The question Jesus asks in Matthew 16 stands in the center: Who do you say that I am? The claim of Jesus refuses the safe categories that call him only a teacher, prophet, guru, or path among many. The words Jesus speaks about himself force a choice. The one who forgives sins, names himself the resurrection and the life, and says before Abraham was, I am, does not leave room for merely respectful admiration. Either he tells the truth or something far worse is on the table.
The Nicene Creed answers with care and precision because everything else hinges on who Jesus is. Arianism tried to safeguard God by lowering the Son. Arius called the Son the highest creature and taught there was a time when the Son was not. That move used the church’s words but with a different dictionary. The creed responds word by word: the Son is begotten, not made. Making produces something different in kind from the maker. Begetting shares nature with the begetter. Human parents beget human children. God begets God. So the creed says God of God, light of light, very God of very God, begotten of the Father before all worlds.
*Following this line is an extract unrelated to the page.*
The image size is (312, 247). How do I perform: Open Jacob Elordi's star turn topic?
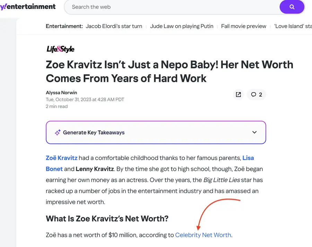[114, 26]
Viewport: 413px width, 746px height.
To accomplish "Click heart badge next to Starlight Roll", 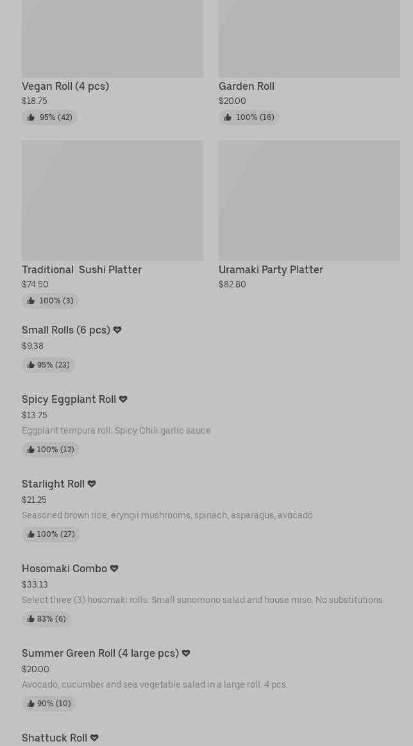I will tap(92, 484).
The word that closes the escape hatch is homoousios. The Son is of one substance with the Father, not merely similar. One iota becomes everything. If Jesus is only similar to God, then he is not eternal, and his death cannot carry infinite weight. A finite being cannot bear infinite guilt. Salvation hangs on this word because only the fully divine Son, having truly taken on human nature, can bear the sins of the world and rise as a guarantee of forgiveness.
The gospel then moves lower and nearer. He who is very God of very God was made man. The Word became flesh and moved into the neighborhood. He ate because he was hungry, slept because he was exhausted, wept because grief was real, sweat blood because dread was real, and died because obedience was costly. The incarnation is not a costume but a permanent identification. The God who made humanity became human and remains the God-Man. That reality meets souls in prayer, in suffering, and in guilt. C. S. Lewis’ old trilemma holds: liar, lunatic, or Lord. If the creed is right, the Son who is one substance with the Father and was made man for us and for our salvation is Lord, and his question still waits for an answer.
Key Takeaways
- 1. Jesus’ claims close comfortable options His own words take away the “just a teacher” escape route. If he really forgives sins and speaks the divine name over himself, he presses hearers toward a verdict. Respect without surrender becomes another way to avoid the truth he puts on the table. The question is personal, and it does not stay on the shelf. [03:23]
- 2. Begotten, not made, means true Son Begetting shares nature; making produces something unlike the maker. The creed nails this down to keep the Son from being pushed into the creature column. God begets God, which is why the language runs hot: God of God, light of light, very God of very God. Precision here protects worship and salvation. [11:33]
- 3. One iota protects a mighty gospel If the Son is only similar to God, his cross cannot bear infinite guilt. Only the eternal Son, of the same substance as the Father, can carry the world’s sin and rise with power to justify. The gospel’s weight rests on who Jesus is before it rests on what Jesus does. Change the word and salvation collapses. [19:07]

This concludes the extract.